L2->L1 Communication Before Boojum

The only “provable” part of the communication from L2 to L1 are native L2→L1 logs emitted by VM. These can be emitted by the to_l1opcode. Each log consists of the following fields:

struct L2Log {
    uint8 l2ShardId;
    bool isService;
    uint16 txNumberInBatch;
    address sender;
    bytes32 key;
    bytes32 value;
}

Where:

• l2ShardId is the id of the shard the opcode was called (it is currently always 0).
• isService a boolean flag that is not used right now
• txNumberInBatch the number of the transaction in the batch where the log has happened. This number is taken from the internal counter which is incremented each time the increment_tx_counter is called.
• sender is the value of this in the frame where the L2→L1 log was emitted.
• key and value are just two 32-byte values that could be used to carry some data with the log.

The hashed array of these opcodes is then included into the batch commitment. Because of that we know that if the proof verifies, then the L2→L1 logs provided by the operator were correct, so we can use that fact to produce more complex structures. Before Boojum such logs were also Merklized within the circuits and so the Merkle tree’s root hash was included into the batch commitment also.

Important system values

Two key and value fields are enough for a lot of system-related use-cases, such as sending timestamp of the batch, previous batch hash, etc. They were and are used used to verify the correctness of the batch's timestamps and hashes. You can read more about block processing here.
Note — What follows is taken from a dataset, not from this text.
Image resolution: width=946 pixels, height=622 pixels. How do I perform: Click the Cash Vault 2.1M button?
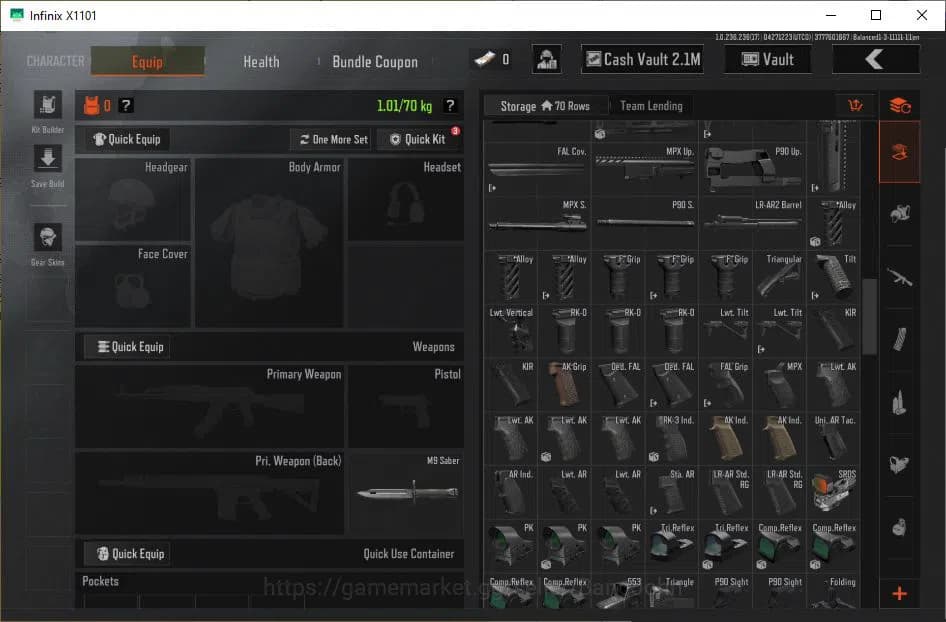point(643,59)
Long L2→L1 messages & bytecodes

However, sometimes users want to send long messages beyond 64 bytes which key and value allow us. But as already said, these L2→L1 logs are the only ways that the L2 can communicate with the outside world. How do we provide long messages?

Let’s add an sendToL1 method in L1Messenger, where the main idea is the following:

• Let’s submit an L2→L1 log with key = msg.sender (the actual sender of the long message) and value = keccak256(message).
• Now, during batch commitment the operator will have to provide an array of such long L2→L1 messages and it will be checked on L1 that indeed for each such log the correct preimage was provided.

A very similar idea is used to publish uncompressed bytecodes on L1 (the compressed bytecodes were sent via the long L1→L2 messages mechanism as explained above).

Note, however, that whenever someone wants to prove that a certain message was present, they need to compose the L2→L1 log and prove its presence.

Priority operations

Also, for each priority operation, we would send its hash and it status via an L2→L1 log. On L1 we would then reconstruct the rolling hash of the processed priority transactions, allowing to correctly verify during the executeBatches method that indeed the batch contained the correct priority operations.

Importantly, the fact that both hash and status were sent, it made it possible to prove that the L2 part of a deposit has failed and ask the bridge to release funds.